Menurut Muhaimain atau Cak Imin, program ini untuk menyelesaikan stunting di Indonesia. Awalnya, Cak Imin menyebut bahwa ibu hamil akan mendapat tunjangan sebesar Rp 6 juta selama 9 bulan, namun kemudian hal itu diklarifikasi.

Sementara itu, menurut catatan Badan Kependudukan dan Keluarga Berencana (BKKBN), rata-rata ada 4,8 juta ibu hamil setiap tahun. Jika menggunakan pernyataan awal Muhaiman soal besaran tunjangan Rp6 juta, maka akan dibutuhkan anggaran sebesar, Rp28,8 triliun.
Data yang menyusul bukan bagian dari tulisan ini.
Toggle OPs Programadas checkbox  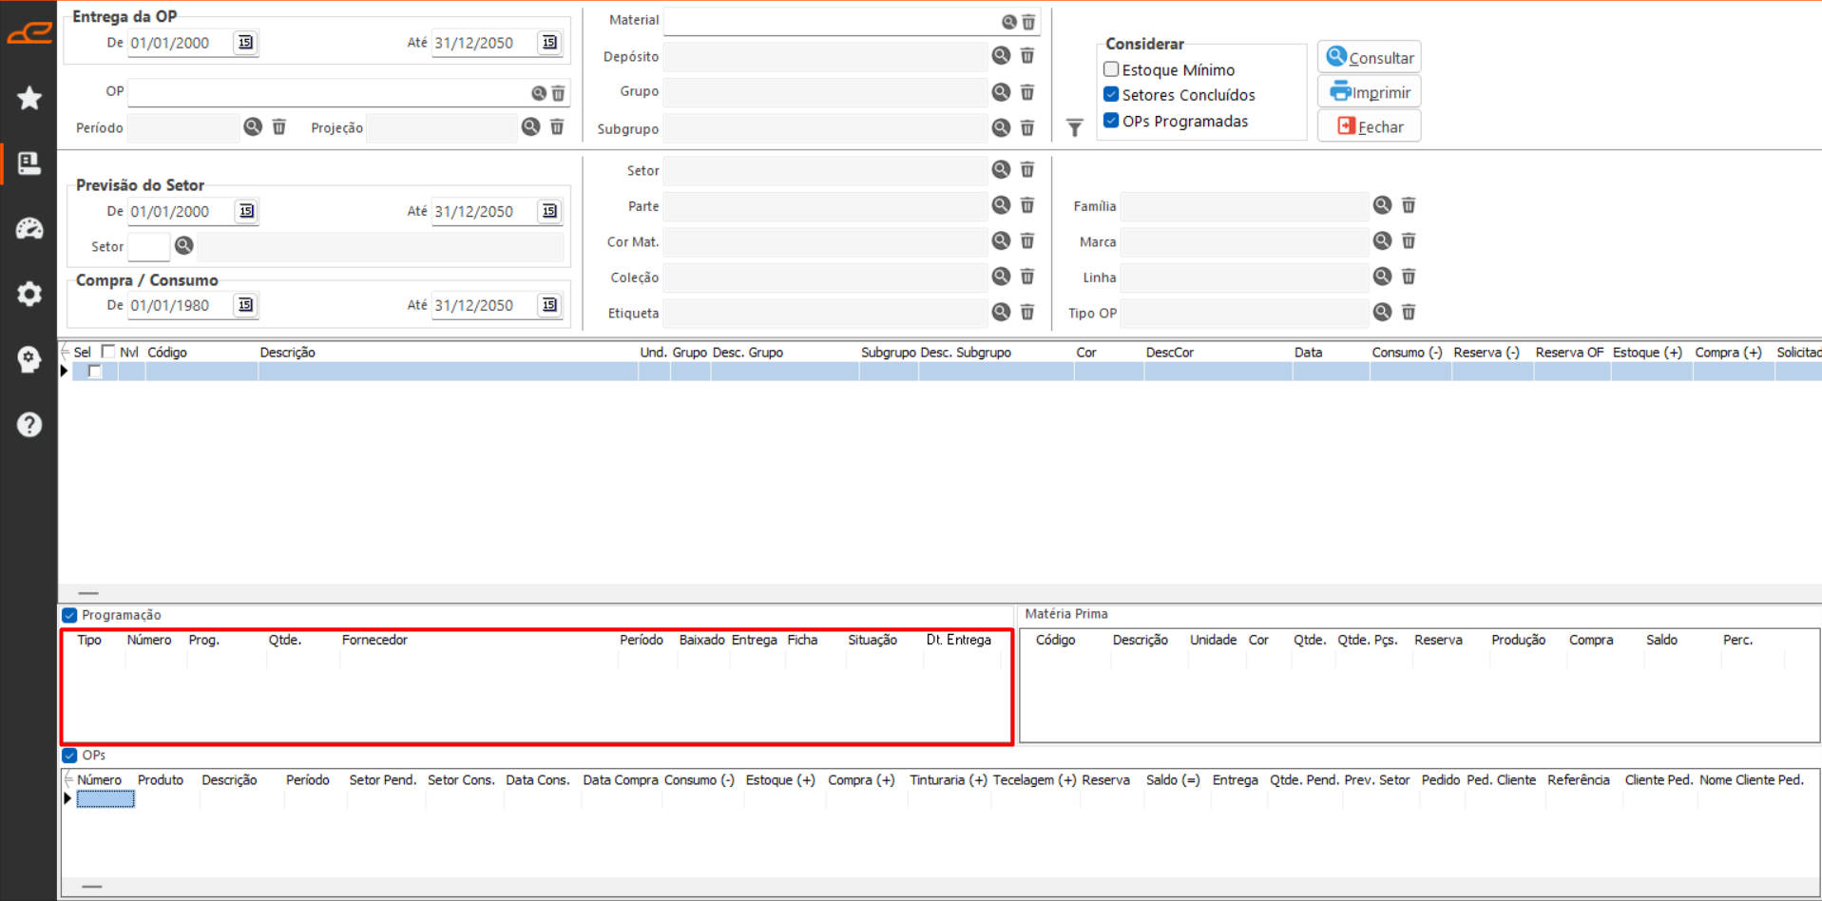[1111, 121]
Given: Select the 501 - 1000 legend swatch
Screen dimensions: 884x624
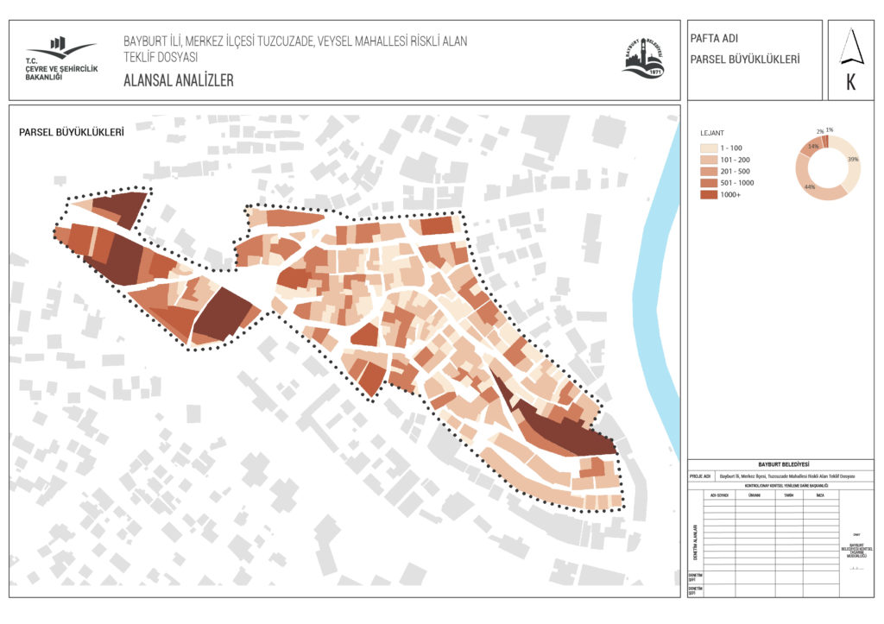Looking at the screenshot, I should point(710,183).

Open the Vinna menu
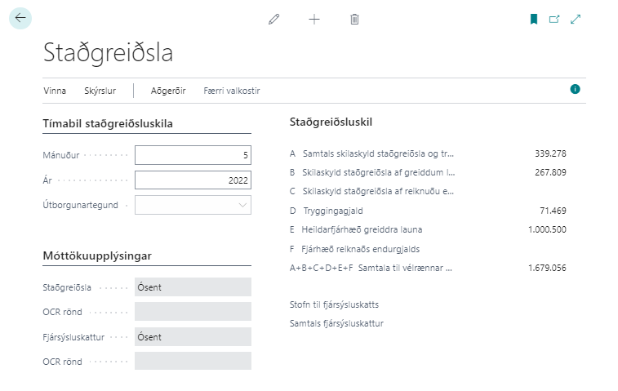click(x=55, y=91)
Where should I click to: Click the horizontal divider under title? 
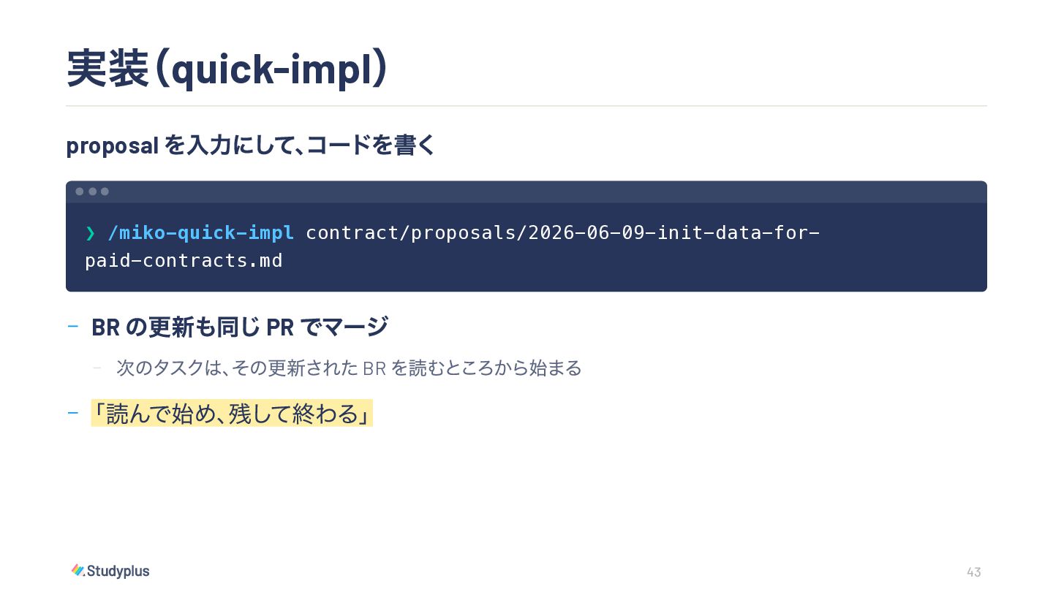(x=527, y=106)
Faisal pun menegaskan, program ini bisa dijalan dengan konsekuensi anggaran. Menurutnya, harus jelas jumlah ibu hamil yang menjadi target. Mestinya, kata dia, ibu hamil dari kalangan miskin yang menjadi target untuk pencegahan stunting, bukan dari kalangan orang kaya.

Lebih jauh, pengamat politik dari Badan Riset dan Inovasi Nasional (BRIN), Firman Noor, mengatakan tidak salah jika masing-masing pasangan capres-cawapres menawarkan program yang lebih praktis.

Meski begitu, ia menilai bahwa sebagian program yang ditawarkan memang kontroversial. Menurutnya, capres-cawapres sedianya mempersiapkan agenda dan programnya lebih matang, relevan, dan realistis.

Harus satu paket dalam artian ini program, gimana realisasinya, bagaimana pendanaannya, aturan mainnya, bentuk implementasinya saya kira memang begitu. Dan realistis ini tidak mudah artinya harus betul-betul digodok dengan baik dan juga tidak terpancing oleh keinginan menggebu-gebu untuk tampil akrabtif di hadapan masyarakat,” ujar Firman Noor.

Firman mengatakan, masyarakat saat ini lebih melek politik dan kritis, sehingga tidak mudah percaya dengan janji yang disampaikan oleh para capres dan cawapres. Terlebih mengingat luasnya penggunaan media sosial yang dapat menyampaikan informasi apapun dalam hitungan detik, dengan cakupan yang luar biasa luas.